The Virginian-Pilot
                             THE VIRGINIAN-PILOT 
              Copyright (c) 1994, Landmark Communications, Inc.

DATE: Sunday, November 27, 1994              TAG: 9411220577
SECTION: COMMENTARY               PAGE: J2   EDITION: FINAL 
TYPE: Book Review 
SOURCE: BY EDITH R. WHITE 
                                             LENGTH: Medium:   77 lines

WATERS RUN DEEP IN MYTHICAL ESSAYS

SKINNY DIPPING

And Other Immersions in Water, Myth, and Being Human

JANET LEMBKE

Lyons & Burford. 177 pp. $21.95.

STRIP OFF your old habits and preconceptions and plunge into a stream of consciousness, invites naturalist writer Janet Lembke. ``Skinny dipping,'' she says, ``is the most completely sensuous experience available to humankind.''

If you accept her summons, she will guide you with leisurely essays down through waters of legendary seas and familiar rivers to the ancient myths that lie buried beneath. She promises to bring you the soft, cool, feathery and delicious sensation of ideas slipping over you as you float in the liquid hither and thither imagination.

Lembke, author of Dangerous Birds, River Time and Looking for Eagles, is a naturalist with a wealth of knowledge about the Earth and its bird and animal inhabitants. She is also a classical scholar and a respected translator of Greek and Latin classics.

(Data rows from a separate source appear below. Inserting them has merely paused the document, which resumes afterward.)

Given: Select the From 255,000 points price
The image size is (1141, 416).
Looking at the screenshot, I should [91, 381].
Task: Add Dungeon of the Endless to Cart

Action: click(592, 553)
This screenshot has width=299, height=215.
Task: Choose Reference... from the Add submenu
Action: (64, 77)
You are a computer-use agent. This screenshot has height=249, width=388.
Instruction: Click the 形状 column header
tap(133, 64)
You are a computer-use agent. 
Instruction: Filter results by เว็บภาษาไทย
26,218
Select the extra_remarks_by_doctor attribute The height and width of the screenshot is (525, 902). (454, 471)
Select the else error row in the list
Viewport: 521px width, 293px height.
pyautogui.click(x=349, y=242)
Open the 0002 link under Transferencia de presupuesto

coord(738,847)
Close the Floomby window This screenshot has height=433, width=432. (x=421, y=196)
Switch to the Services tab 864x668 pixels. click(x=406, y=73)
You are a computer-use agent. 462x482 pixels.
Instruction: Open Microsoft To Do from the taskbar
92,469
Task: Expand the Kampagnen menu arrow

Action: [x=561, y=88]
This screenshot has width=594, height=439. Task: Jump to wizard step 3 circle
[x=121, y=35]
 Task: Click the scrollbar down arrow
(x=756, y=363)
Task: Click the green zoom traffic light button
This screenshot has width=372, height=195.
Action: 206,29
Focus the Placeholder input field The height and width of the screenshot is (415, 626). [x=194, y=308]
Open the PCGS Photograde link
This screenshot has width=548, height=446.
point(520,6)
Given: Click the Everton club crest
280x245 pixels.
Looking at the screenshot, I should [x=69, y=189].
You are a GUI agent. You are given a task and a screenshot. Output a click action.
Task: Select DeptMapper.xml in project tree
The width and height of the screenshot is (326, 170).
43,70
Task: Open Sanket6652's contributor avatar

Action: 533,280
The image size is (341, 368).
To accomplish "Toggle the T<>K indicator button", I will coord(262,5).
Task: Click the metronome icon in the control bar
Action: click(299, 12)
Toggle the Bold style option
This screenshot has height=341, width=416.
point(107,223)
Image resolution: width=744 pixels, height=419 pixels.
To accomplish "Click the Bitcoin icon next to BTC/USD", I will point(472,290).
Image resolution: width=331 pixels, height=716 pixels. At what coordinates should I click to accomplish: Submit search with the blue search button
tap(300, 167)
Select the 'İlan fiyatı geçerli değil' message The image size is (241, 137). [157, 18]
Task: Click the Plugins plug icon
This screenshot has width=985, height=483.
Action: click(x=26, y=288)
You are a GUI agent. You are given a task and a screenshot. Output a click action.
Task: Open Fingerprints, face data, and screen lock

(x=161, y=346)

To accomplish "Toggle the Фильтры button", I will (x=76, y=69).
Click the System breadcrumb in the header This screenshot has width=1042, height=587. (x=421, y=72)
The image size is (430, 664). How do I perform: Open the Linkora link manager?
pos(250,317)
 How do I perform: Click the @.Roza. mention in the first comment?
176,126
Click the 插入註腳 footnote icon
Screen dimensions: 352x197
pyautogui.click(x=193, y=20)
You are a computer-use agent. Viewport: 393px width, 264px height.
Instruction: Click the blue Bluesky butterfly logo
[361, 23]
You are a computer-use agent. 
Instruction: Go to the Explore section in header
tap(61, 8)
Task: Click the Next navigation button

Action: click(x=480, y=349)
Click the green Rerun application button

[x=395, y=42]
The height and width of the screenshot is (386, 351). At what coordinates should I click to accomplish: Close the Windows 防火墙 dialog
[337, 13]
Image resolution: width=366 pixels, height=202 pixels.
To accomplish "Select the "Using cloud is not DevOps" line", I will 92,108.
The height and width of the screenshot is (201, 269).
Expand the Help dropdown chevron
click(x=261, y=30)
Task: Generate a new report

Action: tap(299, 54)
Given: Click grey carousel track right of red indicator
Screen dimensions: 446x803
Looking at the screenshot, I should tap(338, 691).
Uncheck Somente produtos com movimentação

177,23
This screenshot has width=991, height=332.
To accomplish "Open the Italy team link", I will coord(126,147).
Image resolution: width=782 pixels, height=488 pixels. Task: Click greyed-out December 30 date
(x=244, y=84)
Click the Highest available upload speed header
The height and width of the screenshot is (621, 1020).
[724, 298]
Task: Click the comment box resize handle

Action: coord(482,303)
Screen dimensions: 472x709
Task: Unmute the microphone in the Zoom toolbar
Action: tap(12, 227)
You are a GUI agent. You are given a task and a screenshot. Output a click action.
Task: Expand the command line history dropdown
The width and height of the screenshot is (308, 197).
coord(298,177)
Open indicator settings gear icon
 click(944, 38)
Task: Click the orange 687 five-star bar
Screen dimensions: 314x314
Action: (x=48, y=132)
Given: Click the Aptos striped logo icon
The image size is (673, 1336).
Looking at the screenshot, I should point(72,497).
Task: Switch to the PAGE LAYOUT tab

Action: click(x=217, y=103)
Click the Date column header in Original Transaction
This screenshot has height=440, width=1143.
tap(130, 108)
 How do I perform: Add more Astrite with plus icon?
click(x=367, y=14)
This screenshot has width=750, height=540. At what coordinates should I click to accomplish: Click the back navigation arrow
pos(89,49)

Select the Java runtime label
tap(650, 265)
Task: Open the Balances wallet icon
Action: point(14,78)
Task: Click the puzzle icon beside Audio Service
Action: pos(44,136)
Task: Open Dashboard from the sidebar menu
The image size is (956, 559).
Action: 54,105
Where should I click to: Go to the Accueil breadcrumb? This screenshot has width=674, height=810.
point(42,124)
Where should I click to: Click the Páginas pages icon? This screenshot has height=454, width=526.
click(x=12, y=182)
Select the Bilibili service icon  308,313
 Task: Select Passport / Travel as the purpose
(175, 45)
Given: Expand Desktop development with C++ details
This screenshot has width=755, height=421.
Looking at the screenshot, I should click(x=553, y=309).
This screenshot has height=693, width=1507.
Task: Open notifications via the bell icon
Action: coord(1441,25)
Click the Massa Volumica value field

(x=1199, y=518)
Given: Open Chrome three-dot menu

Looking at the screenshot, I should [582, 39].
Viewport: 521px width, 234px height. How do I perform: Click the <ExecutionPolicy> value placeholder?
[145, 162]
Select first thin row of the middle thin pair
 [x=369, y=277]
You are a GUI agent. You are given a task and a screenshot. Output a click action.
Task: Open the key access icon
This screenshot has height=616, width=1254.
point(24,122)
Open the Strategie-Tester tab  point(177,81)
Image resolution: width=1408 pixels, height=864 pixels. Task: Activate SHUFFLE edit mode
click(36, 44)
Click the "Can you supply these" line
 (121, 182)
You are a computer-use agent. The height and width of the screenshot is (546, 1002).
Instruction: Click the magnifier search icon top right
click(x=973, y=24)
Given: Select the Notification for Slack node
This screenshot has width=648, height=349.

If Annie Dillard and Edith Hamilton combined their talents, Skinny Dipping might be the result.

Lembke lives with her husband, ``The Chief,'' and her Doberman, Sally, on the banks of the Neuse River in North Carolina close to where it runs into the sea. Her roots are in Virginia. She grew up in Staunton and spent summers in a mountain cabin called ``Spit'n Whittle,'' which was close to three wild mountain rivers, Bullpasture, Cowpasture and Calfpasture.

But it likely wasn't cattle that figured in the naming of the three rivers. It may have been the bison that roamed there in the days of the Shawnee, or the elk that early settlers found there. Or it may have been that Bull and Cow and Calf came down from the whales that once swam in the limestone and shale of prehistoric oceans. When you drift on a wave of fancy, as Lembke does throughout Skinny Dipping, there is no telling how far you may go.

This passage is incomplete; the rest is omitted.